→ **Problem**: Every line of the listing should be transcribed exactly, with nothing left out.

--- Given entries Enclosed Below ---

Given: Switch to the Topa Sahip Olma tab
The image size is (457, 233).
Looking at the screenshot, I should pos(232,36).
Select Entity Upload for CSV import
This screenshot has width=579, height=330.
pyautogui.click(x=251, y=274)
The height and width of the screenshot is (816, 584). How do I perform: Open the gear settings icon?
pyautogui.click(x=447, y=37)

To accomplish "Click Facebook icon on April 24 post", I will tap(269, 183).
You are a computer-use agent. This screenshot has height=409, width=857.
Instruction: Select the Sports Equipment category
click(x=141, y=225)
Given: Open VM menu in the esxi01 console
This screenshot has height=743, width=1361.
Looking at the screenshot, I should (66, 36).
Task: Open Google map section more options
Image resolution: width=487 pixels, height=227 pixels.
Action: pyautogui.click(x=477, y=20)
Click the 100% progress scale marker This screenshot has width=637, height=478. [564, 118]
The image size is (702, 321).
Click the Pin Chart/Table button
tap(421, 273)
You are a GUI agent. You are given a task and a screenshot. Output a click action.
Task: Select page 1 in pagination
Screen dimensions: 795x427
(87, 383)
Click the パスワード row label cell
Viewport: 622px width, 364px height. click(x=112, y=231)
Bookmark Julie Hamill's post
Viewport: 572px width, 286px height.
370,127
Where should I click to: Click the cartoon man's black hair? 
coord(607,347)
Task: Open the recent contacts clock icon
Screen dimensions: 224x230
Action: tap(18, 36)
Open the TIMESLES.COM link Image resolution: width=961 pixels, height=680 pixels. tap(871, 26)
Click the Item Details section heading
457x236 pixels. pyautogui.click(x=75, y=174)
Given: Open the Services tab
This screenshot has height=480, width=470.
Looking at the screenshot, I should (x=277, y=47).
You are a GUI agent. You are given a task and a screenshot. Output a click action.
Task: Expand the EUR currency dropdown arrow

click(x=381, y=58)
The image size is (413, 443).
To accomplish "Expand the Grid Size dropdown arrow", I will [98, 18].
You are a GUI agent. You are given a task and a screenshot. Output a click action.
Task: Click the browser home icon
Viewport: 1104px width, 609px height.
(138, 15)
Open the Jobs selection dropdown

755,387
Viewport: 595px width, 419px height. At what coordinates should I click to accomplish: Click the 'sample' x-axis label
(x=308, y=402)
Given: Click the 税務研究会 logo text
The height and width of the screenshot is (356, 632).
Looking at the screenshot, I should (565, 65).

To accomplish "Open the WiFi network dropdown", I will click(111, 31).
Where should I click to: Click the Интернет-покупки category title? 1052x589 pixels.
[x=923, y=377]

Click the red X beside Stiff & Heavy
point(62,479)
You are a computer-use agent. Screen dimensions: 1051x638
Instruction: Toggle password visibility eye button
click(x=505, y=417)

--- End of Enclosed Given entries ---

→ **Reply**:
Given: Switch to the Topa Sahip Olma tab
The image size is (457, 233).
Looking at the screenshot, I should pos(232,36).
Select Entity Upload for CSV import
This screenshot has width=579, height=330.
pyautogui.click(x=251, y=274)
The height and width of the screenshot is (816, 584). How do I perform: Open the gear settings icon?
pyautogui.click(x=447, y=37)

To accomplish "Click Facebook icon on April 24 post", I will tap(269, 183).
You are a computer-use agent. This screenshot has height=409, width=857.
Instruction: Select the Sports Equipment category
click(x=141, y=225)
Given: Open VM menu in the esxi01 console
This screenshot has height=743, width=1361.
Looking at the screenshot, I should (66, 36).
Task: Open Google map section more options
Image resolution: width=487 pixels, height=227 pixels.
Action: pyautogui.click(x=477, y=20)
Click the 100% progress scale marker This screenshot has width=637, height=478. [564, 118]
The image size is (702, 321).
Click the Pin Chart/Table button
tap(421, 273)
You are a GUI agent. You are given a task and a screenshot. Output a click action.
Task: Select page 1 in pagination
Screen dimensions: 795x427
(87, 383)
Click the パスワード row label cell
Viewport: 622px width, 364px height. click(x=112, y=231)
Bookmark Julie Hamill's post
Viewport: 572px width, 286px height.
370,127
Where should I click to: Click the cartoon man's black hair? 
coord(607,347)
Task: Open the recent contacts clock icon
Screen dimensions: 224x230
Action: tap(18, 36)
Open the TIMESLES.COM link Image resolution: width=961 pixels, height=680 pixels. tap(871, 26)
Click the Item Details section heading
457x236 pixels. pyautogui.click(x=75, y=174)
Given: Open the Services tab
This screenshot has height=480, width=470.
Looking at the screenshot, I should (x=277, y=47).
You are a GUI agent. You are given a task and a screenshot. Output a click action.
Task: Expand the EUR currency dropdown arrow

click(x=381, y=58)
The image size is (413, 443).
To accomplish "Expand the Grid Size dropdown arrow", I will [98, 18].
You are a GUI agent. You are given a task and a screenshot. Output a click action.
Task: Click the browser home icon
Viewport: 1104px width, 609px height.
(138, 15)
Open the Jobs selection dropdown

755,387
Viewport: 595px width, 419px height. At what coordinates should I click to accomplish: Click the 'sample' x-axis label
(x=308, y=402)
Given: Click the 税務研究会 logo text
The height and width of the screenshot is (356, 632).
Looking at the screenshot, I should (565, 65).

To accomplish "Open the WiFi network dropdown", I will click(111, 31).
Where should I click to: Click the Интернет-покупки category title? 1052x589 pixels.
[x=923, y=377]

Click the red X beside Stiff & Heavy
point(62,479)
You are a computer-use agent. Screen dimensions: 1051x638
Instruction: Toggle password visibility eye button
click(x=505, y=417)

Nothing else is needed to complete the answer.